The Connection Between the Immune System and the Gut

Just how crucial our immune system is can be lost on us at times.  First it’s important to know the basics of what it is and what it does.  But we also need to know what it needs and how to keep it strong!  We can’t abuse it and take it for granted.  Unless it’s actively maintained, it won’t function well and is sure to breakdown.  Unlike a car, where someone else can do all the tune-ups and repairs, we are the only ones who can get under the hood and do the work.  We need to actually to get our hands dirty by making an effort ourselves!

How do Germs Enter the Body?

The eyes, nose, and mouth are common entry points into the body for pathogens like bacteria and viruses.  However, mucosal tissues are other prime areas for pathogens to enter.   These tissues are naturally thin and permeable in order to perform their core functions.  However, that also makes them vulnerable areas because because germs can easily slip through them.

Mucosal tissues include:

  • the lungs
  • the areas of sensory activities (eyes, nose, mouth and throat)
  • reproductive areas (uterus and vagina)
  • the gut (small & large intestine, colon)

In particular, the gut is responsible for the largest range of foreign substances entering into the body, in the form of food.

The immune system has a fine tuned mechanism in place to distinguish between good and bad substances entering the body.  This is especially important in the gut as immune responses to food are avoided, while immune cells attack any harmful pathogens.  The largest amount of immune cells in the body reside in the mucosal tissue of the gut.  These immune cells bundle up and work together to form what is called ‘Peyer’s Patches’ and protect the small intestine.  They release specific T-cells and B-cells to defend the inside of the digestive tract and the intestinal walls.  This is a major function as up to 80% of the immune system is found here in the gut. 

Healthy Bacteria

Protecting the gut is a clear priority for the body.  This is not only because it handles the digestion for the body, but also because of the huge role the gut plays in our overall immune function.  Believe it or not, there is actually such a thing as healthy bacteria, which is also referred to as healthy gut flora or microbiota.

We have about 400 species of healthy bacteria which can weigh up to 1 kg in total, all residing in the gut alone.  The total amount of both good and bad bacteria is over 100 TRILLION!  Healthy bacteria enhance digestion and compete with the harmful bacteria for space and nutrition, preventing pathogens from settling throughout the gut.

The good bacteria also stimulate the immune system and enhance the effectiveness of immune cells in preventing pathogens from being absorbed.  There is a crucial communication that takes place between the healthy gut flora and the cells involved in the immune system.  There is also a strong link to the brain and many other organs and important functions.  Without a healthy balance of good bacteria, the communication breaks down and the defense process and body suffers.
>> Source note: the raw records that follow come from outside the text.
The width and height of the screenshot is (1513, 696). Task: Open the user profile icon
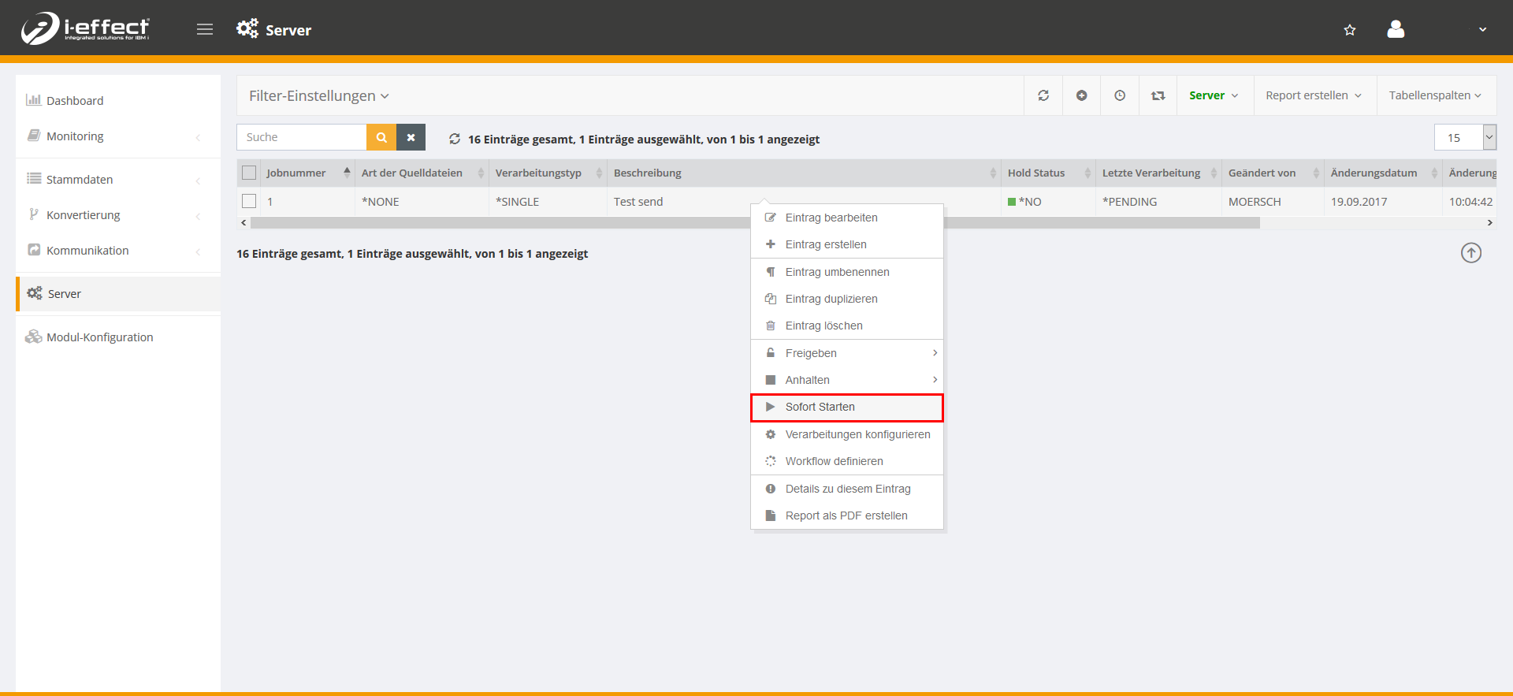[1396, 30]
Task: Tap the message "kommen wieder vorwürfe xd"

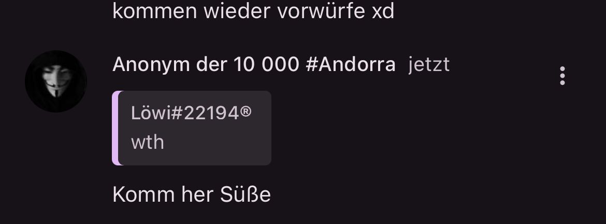Action: [253, 11]
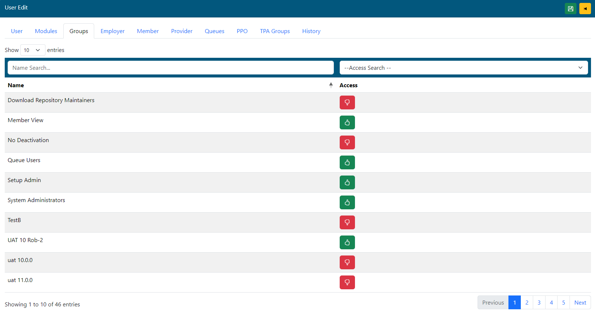Toggle access for Download Repository Maintainers
Viewport: 595px width, 314px height.
pyautogui.click(x=347, y=102)
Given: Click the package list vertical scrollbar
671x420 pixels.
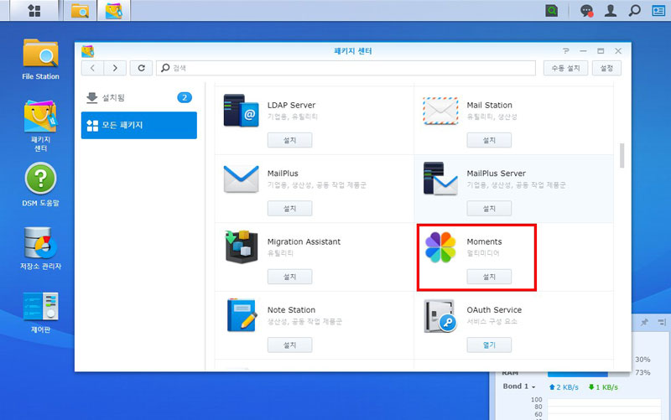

Without a strong defense in place for the gut, pathogens and even foods can actually slip through the intestinal walls causing all kinds of stress on the immune system.  This is known as leaky gut and leads to increased immune responses and even malfunction of the immune system.  Chronic inflammation is a common result and provides an environment for diseases to thrive.  Numerous modern diseases are linked to leaky gut and this breakdown of the immune response.

The main takeaway here is that a lack of gut flora sets off a chain reaction of bad events.   Good bacteria are essential to our health!  Poor foods, antibiotic medications, and stressful lifestyles have a negative effect on gut health.  Our responsibility is to make sure we give the immune system what it needs to do it’s job.  Make it a priority to understand and know how understand to protect your gut flora!